━━━ Trecho do texto ━━━

O filme Sob a Pele do Lobo ilustra a tese de que a solidão é uma constante na História. Independente da época, há sempre aqueles que encontram refúgio apenas em sua própria companhia. O excesso de convivência consigo mesmo acaba exigindo mais espaço, e quando percebem, já ocuparam tudo ao seu redor, achando o mundo pequeno para o seu vazio interior.
Este é o pano de fundo para a estreia do diretor espanhol Samu Fuentes, que nos apresenta a vida cotidiana de um homem totalmente adaptado ao seu meio, mas que sofre as consequências dessa adaptação. Vivendo há anos em um vilarejo desabitado nas montanhas espanholas, na fronteira com a França, Martinon, interpretado por Mario Casas, perdeu boa parte de sua humanidade e o pouco que restou o povoincomoda profundamente.
Fuentes utiliza o personagem de Martinon para explorar desejos e anseios humanos que ressoam com o público. Mesmo em meio a multidões, muitos se sentem miseravelmente sozinhos, cercados por pessoas que não lhes significam nada. A solidão de Martinon é retratada de forma crua e brutal. Ele perdeu a noção do tempo que vive em seu casebre de pedra no alto de uma montanha durante o século 19, sem qualquer contato com a civilização que se encontra além de seus muros.

━━━ Dados da listagem ━━━

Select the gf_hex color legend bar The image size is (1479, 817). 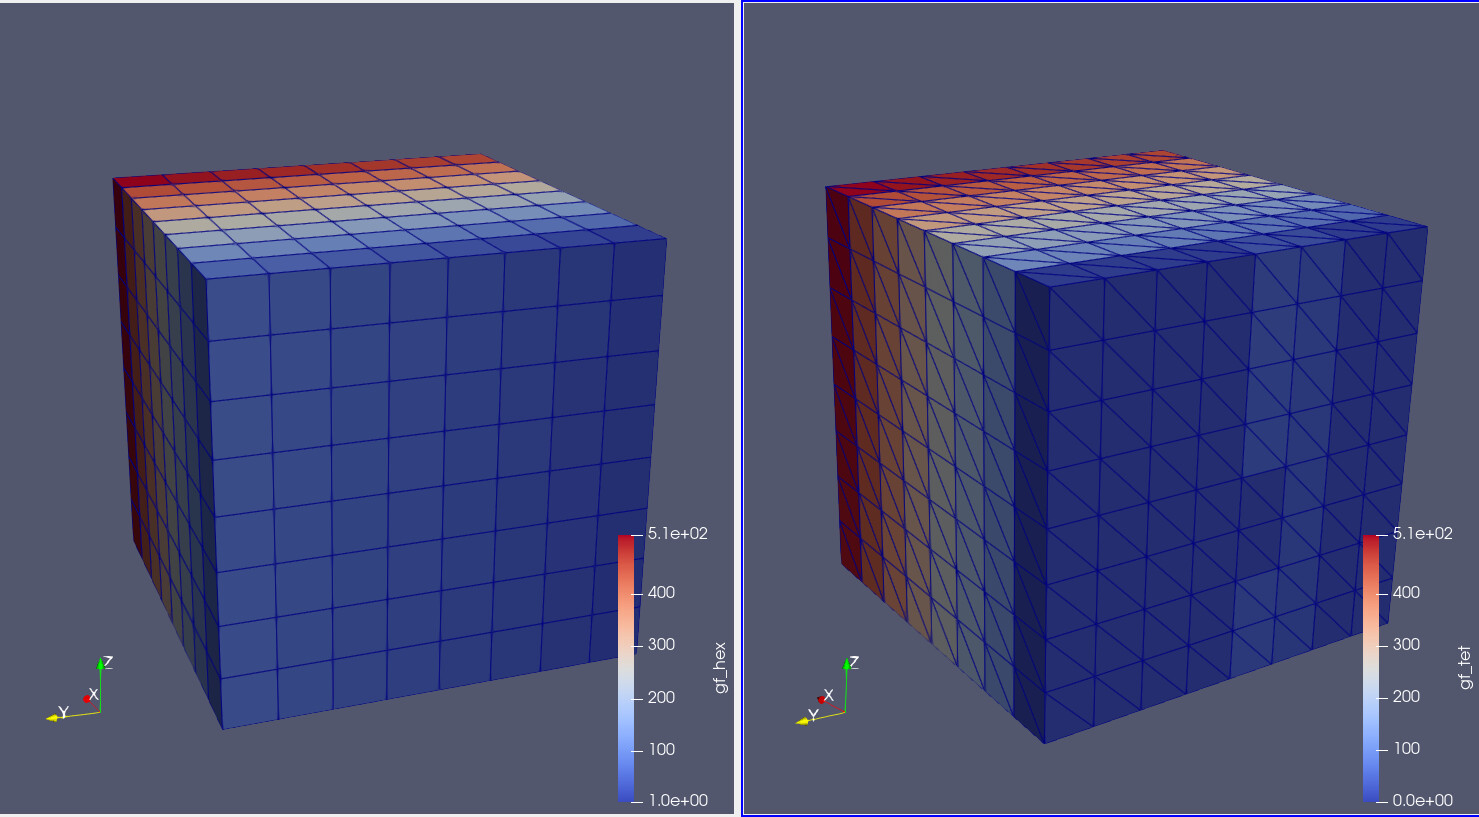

━━━

> **Enunciado**: Escreva a continuação do texto sobre o filme Sob a Pele do Lobo, começando logo após a última frase apresentada.

> **Resposta do exercício**:
Sua vida resume-se a satisfazer suas necessidades básicas e caçar lobos, atividade que lhe proporciona sustento e o obriga a interagir ocasionalmente com uma vila para vender as peles dos animais. Martinon tornou-se um lobo em sua essência, alternando entre vulnerabilidade e agressividade, adaptado às condições que considera ideais para sua natureza.
Durante uma dessas viagens, Severino, o taberneiro interpretado por Kandido Uranga, sugere que Martinon arranje um novo cão para ajudá-lo nas caçadas, mas ele recusa prontamente, preferindo sua solidão. A ideia de ter uma companhia feminina é inicialmente rejeitada por ele, mas eventualmente propõe ao pai de Pascuala, com quem já mantinha encontros furtivos, que lhe venda a moça.
Naquela época, tal transação era comum e não causava surpresa. Ruth Díaz, que interpreta Pascuala, transmite a agonia de sua personagem, que apesar de gostar de Martinon, não queria se tornar sua esposa. As cenas compartilhadas por Díaz e Casas são intensas, quase sem diálogo, retratando a beleza crua dos personagens deslocados. Porém, uma reviravolta os separa e Adela, a irmã de Pascuala interpretada por Irene Escolar, assume seu lugar. Adela adapta-se melhor à vida na montanha e ao convívio com Martinon, intimidada por seu aspecto rude, mas também capaz de dobrá-lo e humanizá-lo gradualmente.
Fuentes guia a trama de modo a fazer o público acreditar que Martinon está se tornando mais sensível, possivelmente apaixonado por Adela, que também demonstra afeição pelo marido. Contudo, novos eventos ocorrem, Adela reage de maneira intempestiva, e uma tragédia se desenrola, afetando a jornada do casal.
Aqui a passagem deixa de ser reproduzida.